Torah Talk Beha’alotecha 5779
This week our portion, Beha’alotecha from the Book of Numbers, is filled with a series of incidents and events from the Wilderness Days, as well as a couple of important commandments. It’s in this week’s portion that instructions are given to create the first menorah, the seven-branched candelabrum that has become the most enduring symbol of Judaism. It’s also here that we get the first rumblings of rebellion that will explode into full-fledged revolt against Moses and Aaron in just a few more weeks, the disastrous story of Korach. But most significant in this week’s sedrah is a peculiar little story about gossip.
Moses has married a new wife, and his brother and sister, Aaron and Miriam, don’t think much of her. So they begin to talk about her, and about Moses, behind his back, circulating rumors and gossip.

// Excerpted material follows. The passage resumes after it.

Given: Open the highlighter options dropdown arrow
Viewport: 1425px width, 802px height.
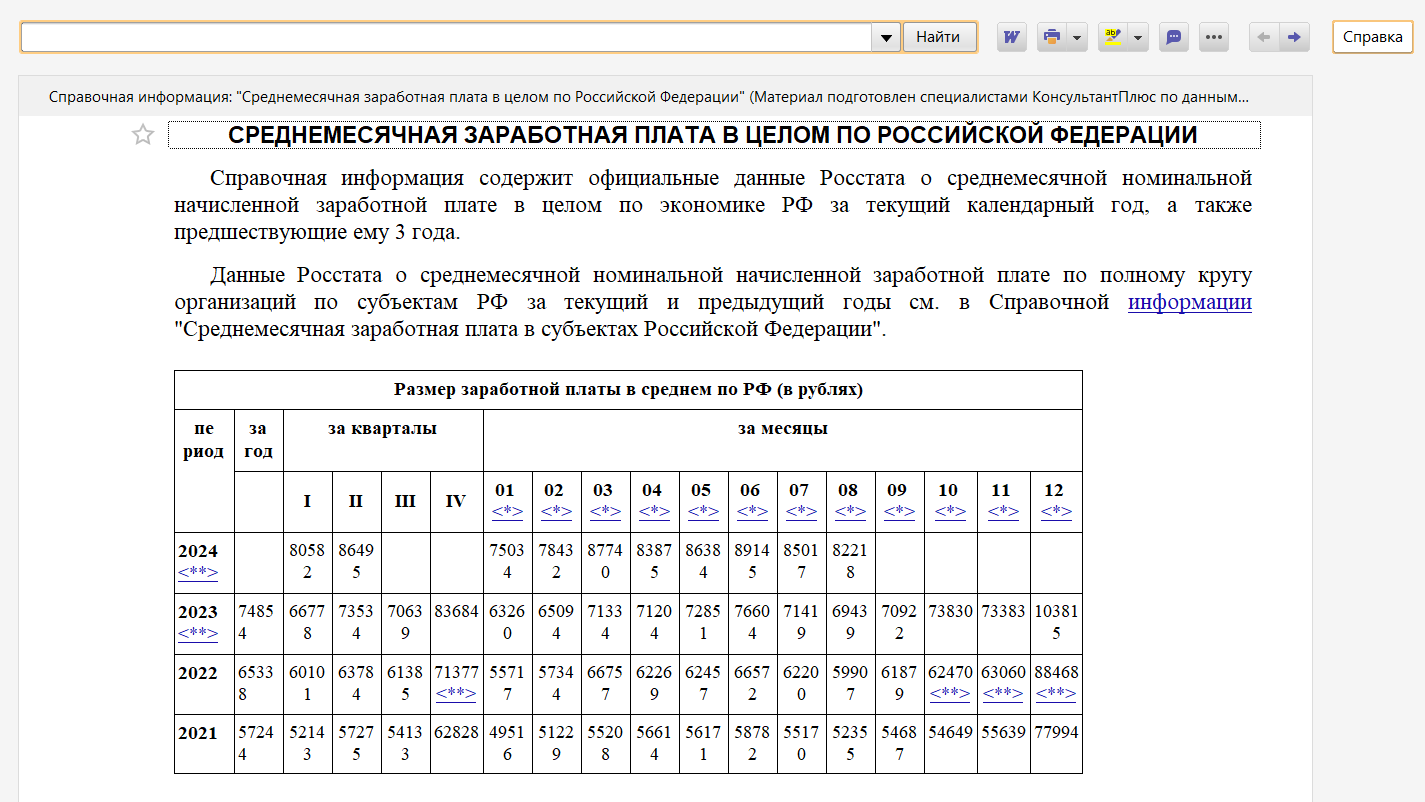Looking at the screenshot, I should coord(1138,37).
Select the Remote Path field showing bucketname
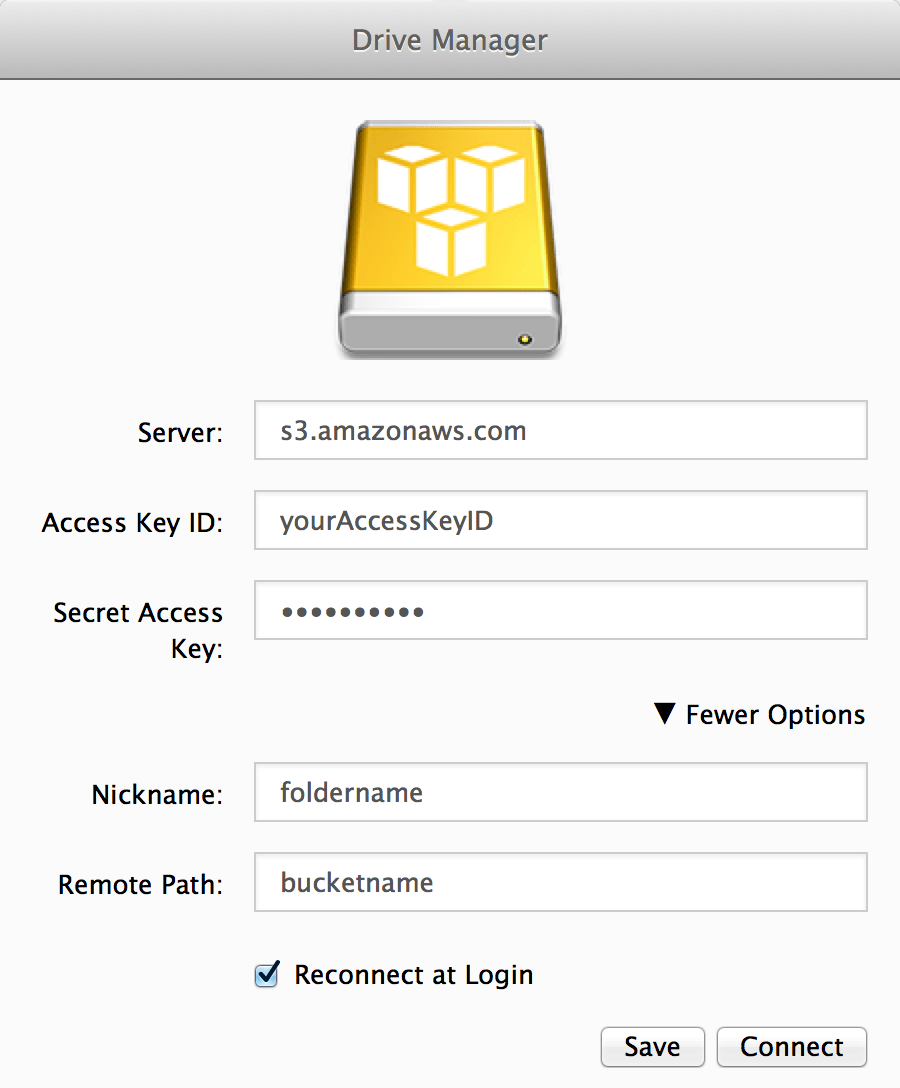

She isn’t of the right ethnicity, they don’t like her influence on Moses, she probably laughs inappropriately or wears her hair too long.
The response, by God, is swift and decisive. Miriam—although oddly not Aaron—comes down with a dread ailment, Moses’ siblings realize the error of their gossiping ways, and they repent and are healed. But the point is made: gossip and slander are among the most destructive influences in society. If we don’t avoid them, we will indeed have tzoris, trouble and heartache. If we can avoid them, we have every chance to build a society of holiness and good.
It’s a great message today. As the Talmud teaches, gossip damages three people: the speaker, the listener, and the subject. It hurts the person who gossips, the one who listens to gossip, and the person who is gossiped about. All are morally broken by the experience. No one benefits.
Circulating rumors, sharing personal information about others—accurate or not—is not the way to create genuine community or intimacy. Lashon HaRa, unethical use of speech, is attractive to many of us. But it is wrong and destructive. There are many other things to speak about, all of them more valuable.
A famous dictum says that great minds speak about ideas; smaller minds speak about events; and the smallest minds speak about others.
May we learn from our portion that the best way to use speech is to use words that seek to build, to heal, to teach, to inspire, and to lead.